Und diese Leerstelle ist es auch, die aus der für Alex Robinsons Verhältnisse außerordentlich kurzen Erzählung im Gewand einer posthumen coming of age-Geschichte mit dem Esprit einer beherzten High School-Pubertätskomödie eine dramatische Introspektion uneingestandener Ängste zaubert. Bereits in seinen vorherigen, mehrere 100 Seiten fassenden Mammutwerken »Tricked« (unter dem Titel »Ausgetrickst« ebenfalls bei der Edition 52 erschienen) und »Box Office Poison« tänzelten die Figuren leichtfüßig am Abgrund, zusammengeführt von einem roten, schicksalhaften Faden, der sie vom Glück schlagartig ins existenzielle Elend delegierte. Das erinnerte strukturell hie und da, insbesondere was die immer bedrohlichere und so unausweichlich erscheinende Engführung der individuellen Krisen betrifft, an »Magnolia« von Regisseur Paul Thomas Anderson. Und so wie Anderson sich im Anschluss an sein filmisches understatement begab, dem Portrait einer Liebespathologie »Punch Drunk Love«, gewinnt man auch bei Robinson den Eindruck, dass sich hier einer nach den zahlreichen Auszeichnungen für seine Vorgänger erst mal Luft verschaffen musste und sich nun an der kleineren Form versucht.

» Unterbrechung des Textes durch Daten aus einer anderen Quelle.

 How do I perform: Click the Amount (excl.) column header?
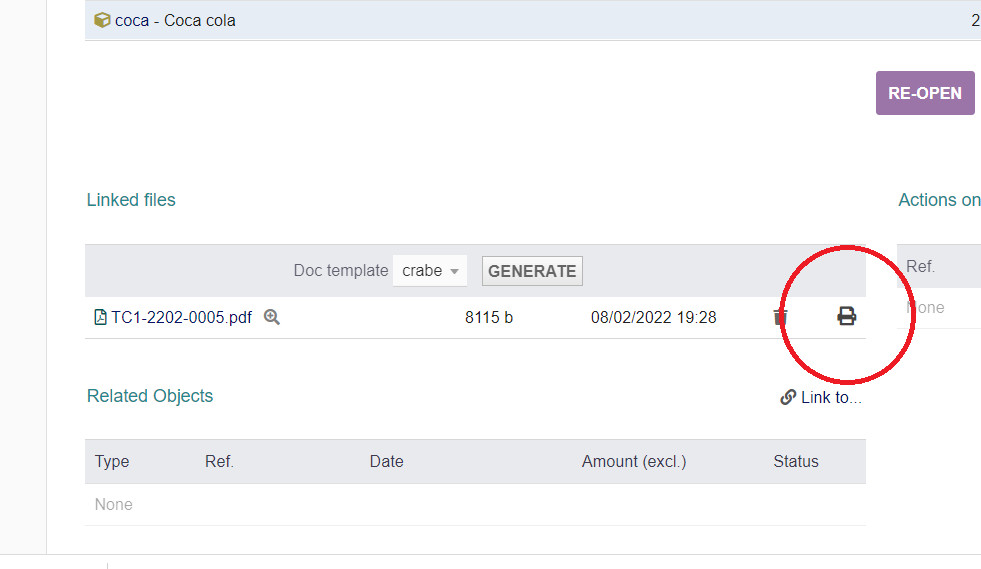634,461
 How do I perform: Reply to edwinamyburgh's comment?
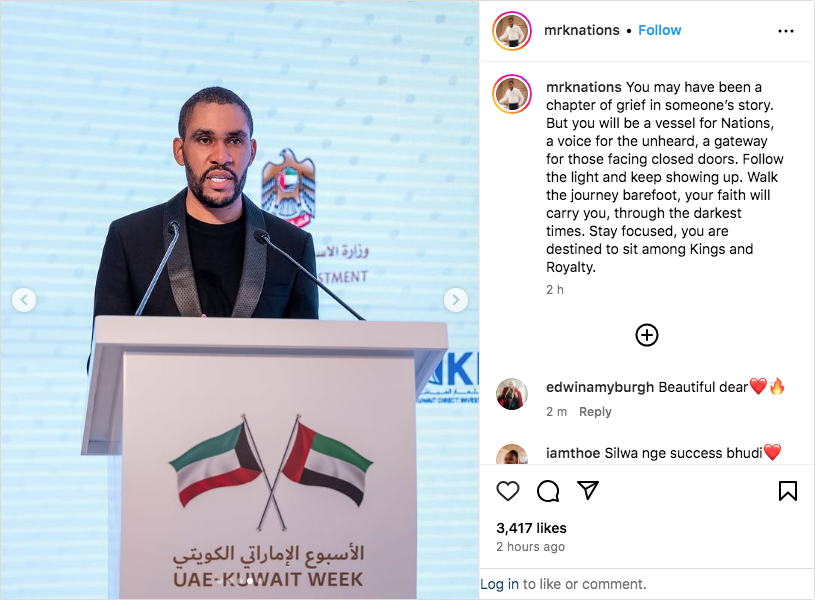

Der Plot kapriziert sich völlig auf Roberts jüngeres Pendant, und dank des Twists am Schluss gerät der heitere Duktus der Schulerlebnisse zum bitteren Durchmarsch ins Herz eines fortwesenden Traumas. Das wirkt umso bedrückender, weil Robinsons schwarzweißen Zeichnungen vor allem auf ein differenziertes Mimenspiel fokussieren und Robert eine unwissentliche Unschuld andichten, die er als Erwachsener nur mittels Verdrängung aufrechterhalten kann. Immer wieder brechen die Panels auseinander, überlappen sich in parallelen Montagen, als wollten die verborgenen Erinnerungen in den Erzählkosmos brechen. Somit offenbart sich Roberts Odyssee durch seine eigene Vergangenheit auch für den Leser als unerwartetes Puzzlespiel, der, wie Robert, zum Schluss realisieren muss, dass das Rauchen die sicherlich unbedeutendste Chiffre dieser nachgeholten Sinnsuche war. Letztlich fügt sich also auch Roberts Figur in die Phalanx von Robinsons gebrochenen Alltagshelden, deren mannigfaltige Fluchtversuche stets und meist recht tragisch in der kathartischen Konfrontation mit ihrer mentalen Verdrängungspraxis enden. Dass Alex Robinson dieses Muster auch in ein im Kern humoristisches Sujet brillant zu integrieren schafft, ist nur geringfügiges Zeichen für seine exponierte Stellung innerhalb der gegenwärtigen amerikanischen Comicautorengarde.